Best Pittsburgh Steps Worth the Trek
The city has more than 800 public staircases — the most of any city in the United States, according to a recent City of Pittsburgh assessment. These 45,000 individual steps connect streets, they connect neighborhoods, and they are the primary route for many to get from one point to another through our hilly landscape.
1. The Mosaic Steps.
At the end of 27th Street on the South Side, you’ll find a vibrantly colored staircase embellished with a steel mill sprouting flowers out of its smokestacks, a girl with red boots, a church, a sun and an assortment of wildlife, including a fox, a deer and a butterfly. O’Hara ceramist Laura Jean McLaughlin in 2016 worked with community volunteers to design the 77 steps with images inspired by the neighborhood’s heritage and future. The staircase, which connects Josephine and McCord streets along Oakley Street on the South Side Slopes, is covered with 35,000 tile pieces imported from Italy.
2. The Bluff Steps.
When you climb the 179 Bluff Steps (also known as the City Steps, South Side Steps or Duquesne University Steps) you understand why this was once the location of the Fort Pitt Incline. The stairs, which replaced the incline in 1919 after it was destroyed by fire, rise steeply from Second Avenue at the south entrance of the Armstrong Tunnel to the top of the Bluff. From there, you take a bridge over the Boulevard of the Allies into the Duquesne campus. You can’t beat this view of the Mon River and South Side, but if you’re afraid of heights, these aren’t the steps for you.
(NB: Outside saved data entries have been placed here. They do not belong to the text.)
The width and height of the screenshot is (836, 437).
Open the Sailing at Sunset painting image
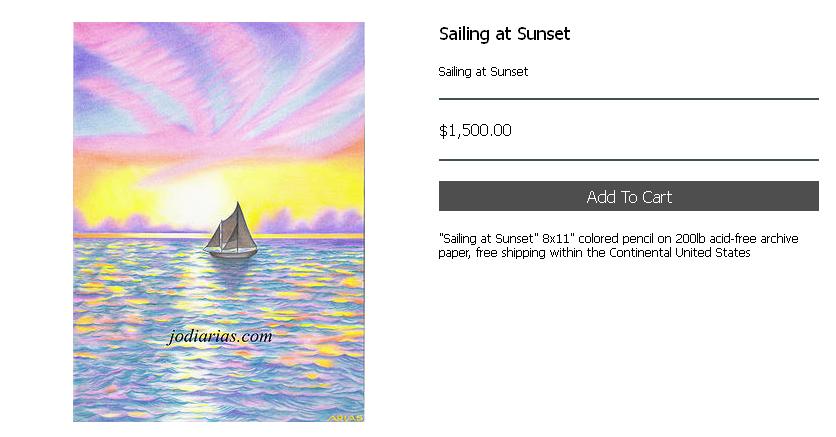click(219, 222)
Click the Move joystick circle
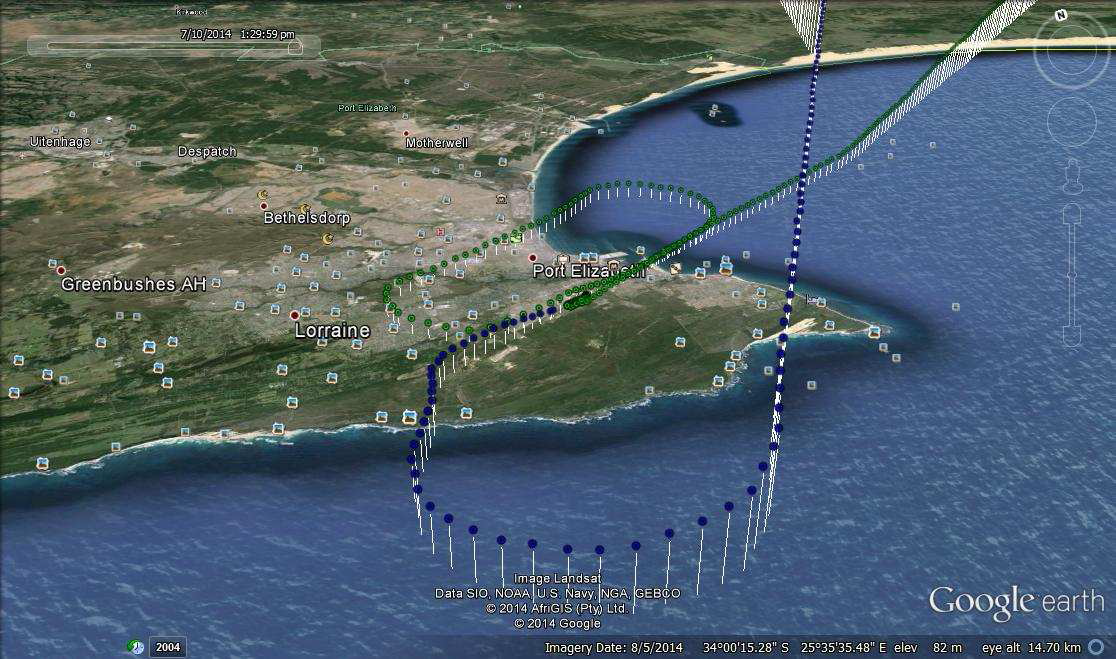Viewport: 1116px width, 659px height. click(x=1071, y=122)
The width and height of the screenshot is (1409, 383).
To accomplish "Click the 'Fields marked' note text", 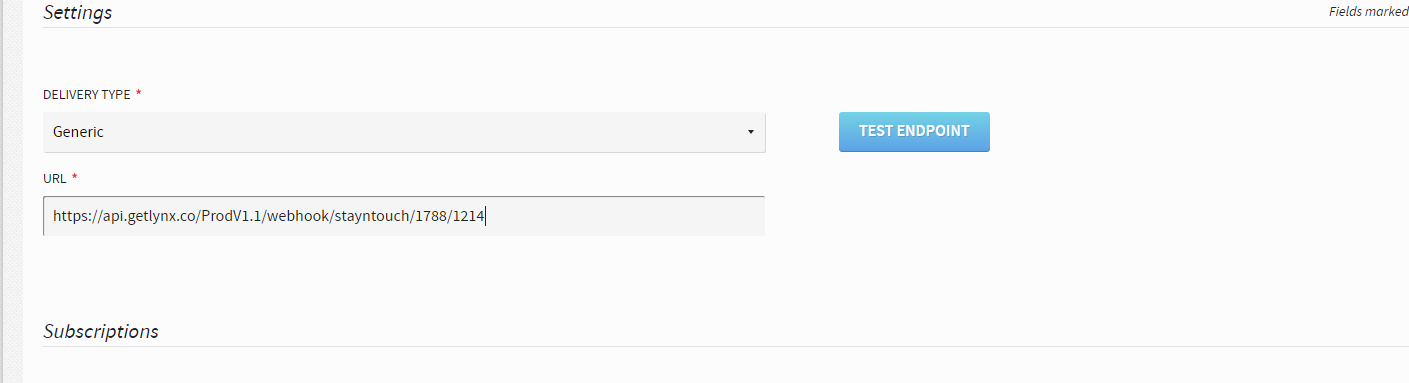I will tap(1368, 12).
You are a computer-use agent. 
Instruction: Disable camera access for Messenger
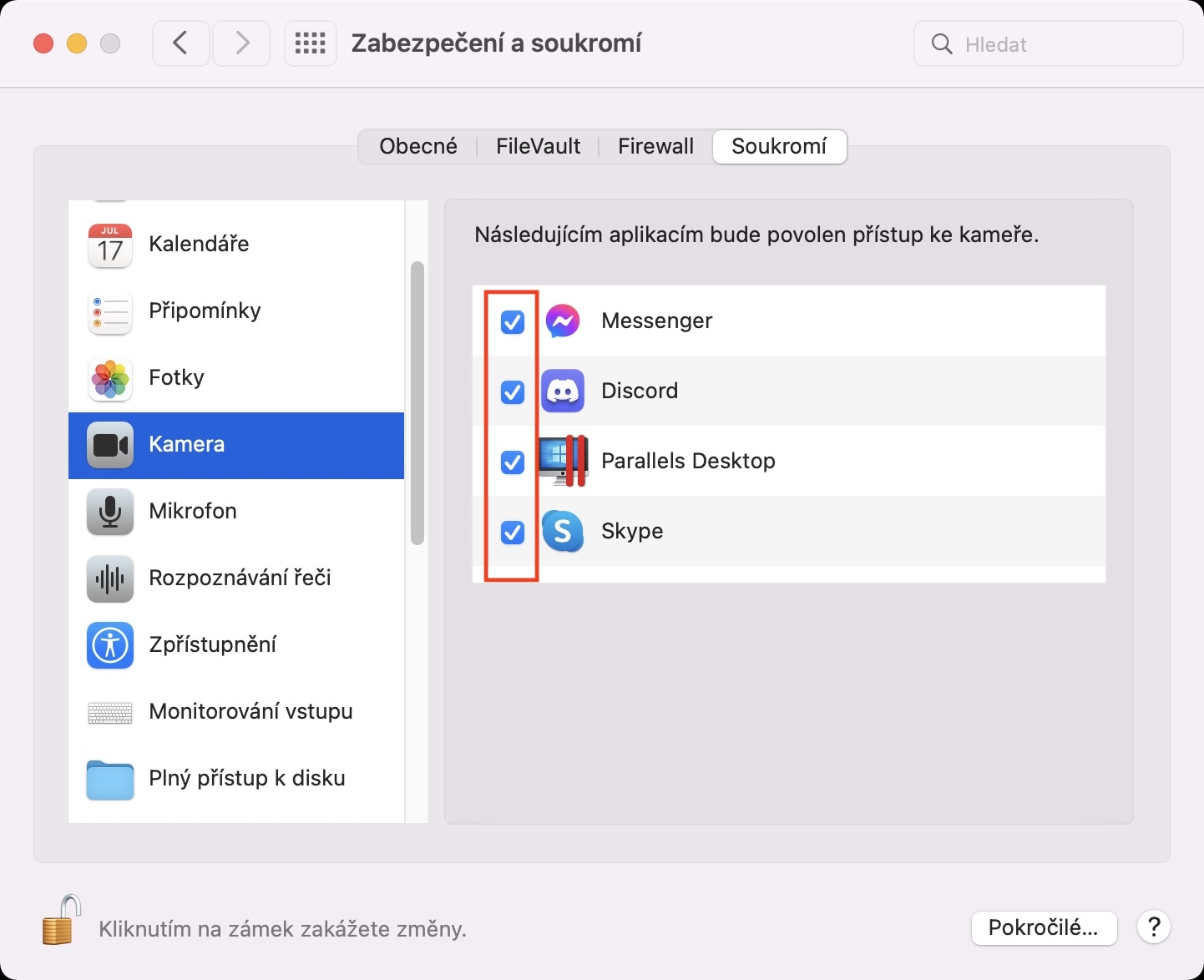tap(512, 321)
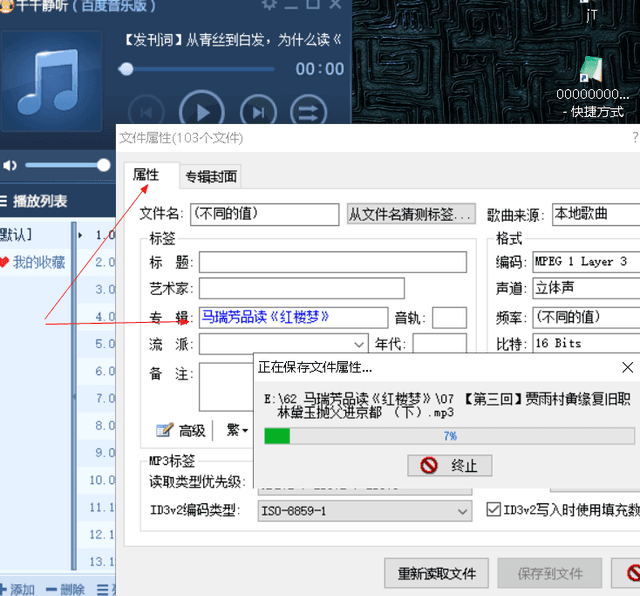
Task: Open the 繁 conversion dropdown arrow
Action: [x=245, y=430]
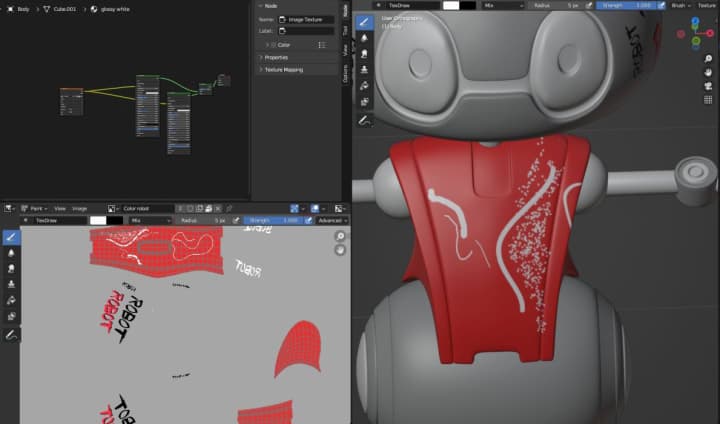This screenshot has height=424, width=720.
Task: Select the Soften tool in 3D viewport
Action: (x=365, y=38)
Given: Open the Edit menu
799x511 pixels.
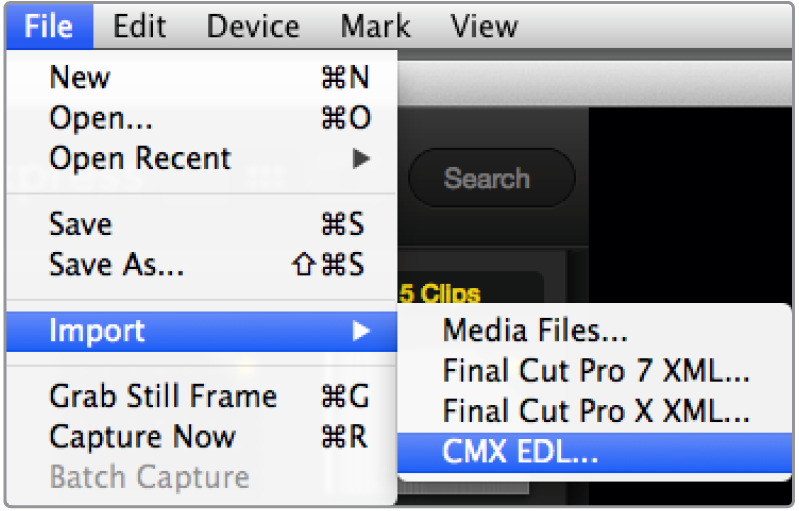Looking at the screenshot, I should pyautogui.click(x=139, y=25).
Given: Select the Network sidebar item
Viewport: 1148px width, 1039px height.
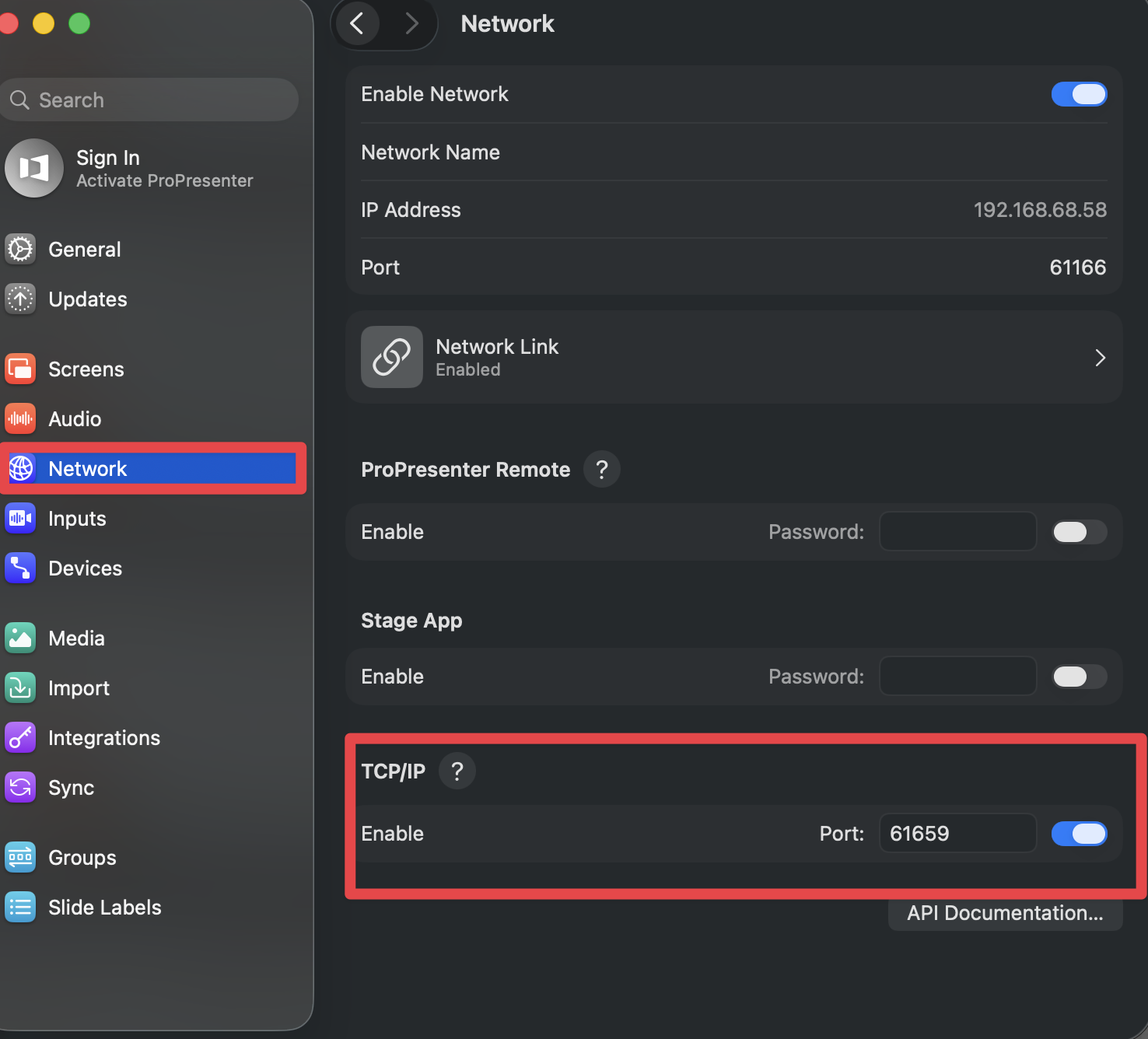Looking at the screenshot, I should click(88, 468).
3. The Joncaire Street Steps.
The 2018 rebuilding of the 136 steps that connect the back of the Frick Fine Arts Building to Joncaire Street restored a key artery between Central Oakland and Junction Hollow, which then leads to Greenfield and the Three Rivers Heritage Trail to Downtown, as well as to the South Side. And for cyclists, the city added a “runnel,” a thin ramp on the side that allows you to push your bike up or down the steps instead of having to carry it. While passing through Junction Hollow, check out the plaque honoring the 95 original families that settled in the neighborhood — all from the Abruzzo region of Italy.